One Bad Apple: Tech Earnings to Shrink, and Apple’s to Blame

Apple's flagship New York store.
Adam Jeffery | CNBC
Apple's flagship New York store.

There's always an excuse for shrinkage. For the information technology sector, that excuse is Apple.

The information technology sector is expected to have the worst second-quarter earnings growth rate in the S&P 500 —a decline of 6.3 percent. But if not for the 21 percent earnings-per-share drop expected from Apple, the earnings growth rate would be negative 3.1 percent, which is only half as bad. This according to financial data company FactSet.

Analysts expect Apple to report a third straight quarter of declining earnings when the company releases its next earnings report on July 22. The average projection for the second quarter is for earnings of $7.36 per share, FactSet reports, compared with the $9.32 in earnings per share Apple reported a year prior.

Combine this anticipated 21 percent drop with Apple's sheer size, and it is easy to see why Apple is expected to represent half of the total drop in earnings for the entire information technology sector.

(Read More: Four Reasons Why Apple Is in More Trouble Than You Think)

Of course, the Apple effect has not always been negative. FactSet reports that from the third quarter of 2010 through the third quarter of 2012, Apple was the information technology sector's largest contributor to earnings growth, and accounted for "almost all of the earnings growth for the sector" in the fourth quarter of 2011 and the first quarter of 2012, according to a Friday note.

"Apple was such a positive driver of growth for so long," FactSet senior earnings analyst John Butters told CNBC.com, "and now they're one of the detractors of growth."
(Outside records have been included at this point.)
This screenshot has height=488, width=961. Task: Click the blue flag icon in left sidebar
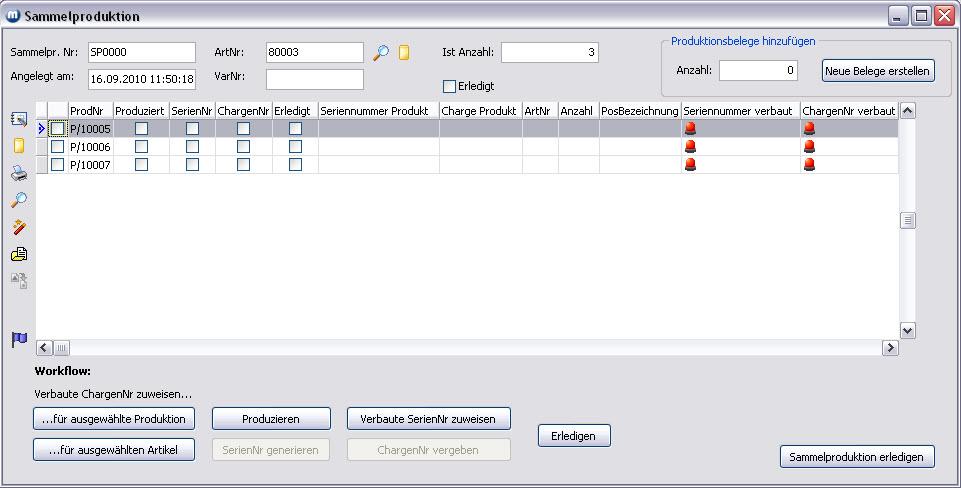point(19,339)
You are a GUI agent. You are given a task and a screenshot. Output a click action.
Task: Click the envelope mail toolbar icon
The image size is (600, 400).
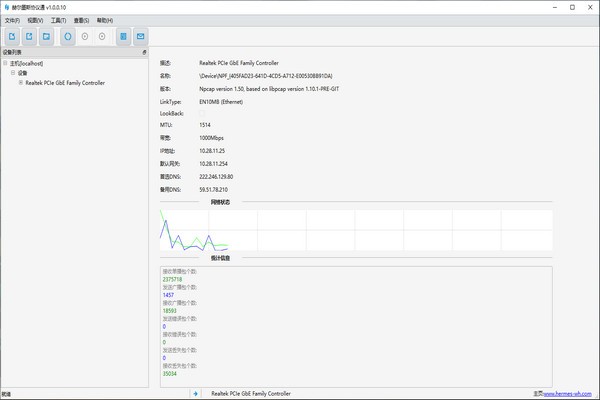point(141,37)
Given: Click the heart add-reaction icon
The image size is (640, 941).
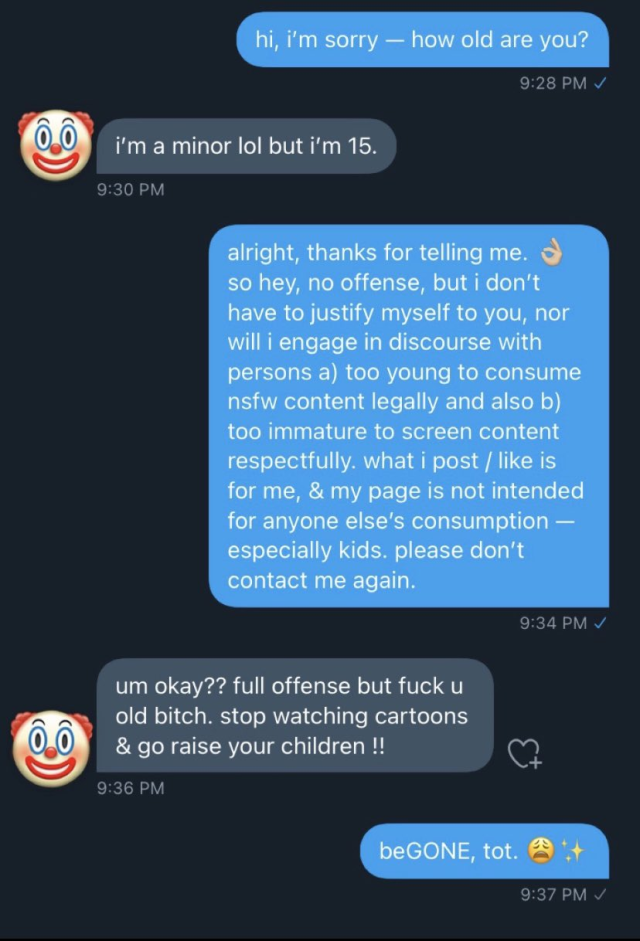Looking at the screenshot, I should pyautogui.click(x=524, y=754).
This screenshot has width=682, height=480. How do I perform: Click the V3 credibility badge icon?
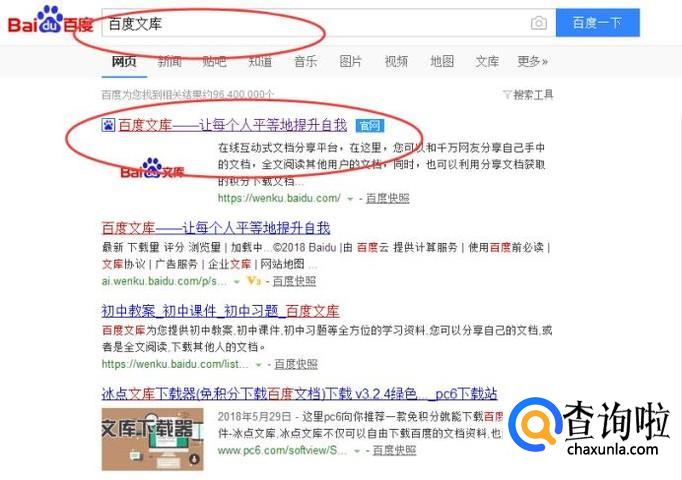[253, 281]
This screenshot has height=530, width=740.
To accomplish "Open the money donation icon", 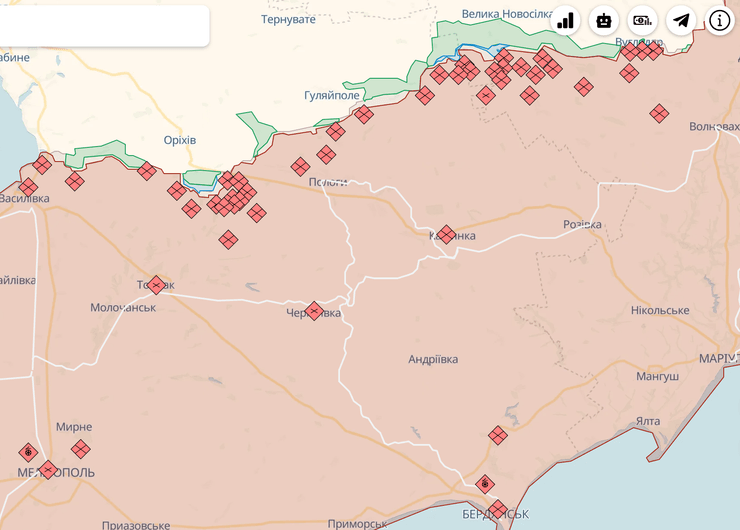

Butters said that the influence of Apple on the overall earnings growth rate has been unprecedented.

"We've probably seen it for a quarter or two," Butters said, but when it comes to one company taking charge of a sector's overall earnings growth rate, "I can't think of an example where you've seen over so many quarters like you have with Apple, where it was the biggest contributor to growth over such a long period of time."

Of course, if Apple can drive the sector lower, an Apple earnings resurgence could just as easily translate into an information technology comeback.

"Going into 2014, analysts are expecting Apple to get back to earnings growth again," Butters said. "If the analysts have it right, Apple will again become a significant contributor to earnings growth going forward."

Colin Gillis covers Apple for BGC, and he agrees with the majority of analysts who believe that the company's earnings will shrink in the second quarter.

But he thinks that in the third quarter, a new product cycle will elevate Apple back to earnings growth. "The expectation is that you're going to be able to get a new product cycle in the September quarter, which you usually do."

Gillis rates the stock "buy" with a $500 price target. "I like it, but I don't see it going to the moon," he said.

(Read More: Apple to Step Up iPhone Size: Pro)

Alex Gauna of JMP Securities sees the story similarly. "At least in the June quarter, because they won't have a new iPhone, we're modeling that the EPS pressure will continue," Gauna said.

"But when we get around to the September quarter, when they will have the new iPhone out, we're back to modeling the double-digit type of EPS growth we saw last year."

Gauna rates the stock "market perform," explaining that despite "competitive and gross margin uncertainties," he believes Apple has "time to figure things out."

That may be so. But investors in the information technology sector certainly hope that Apple will speed along the process.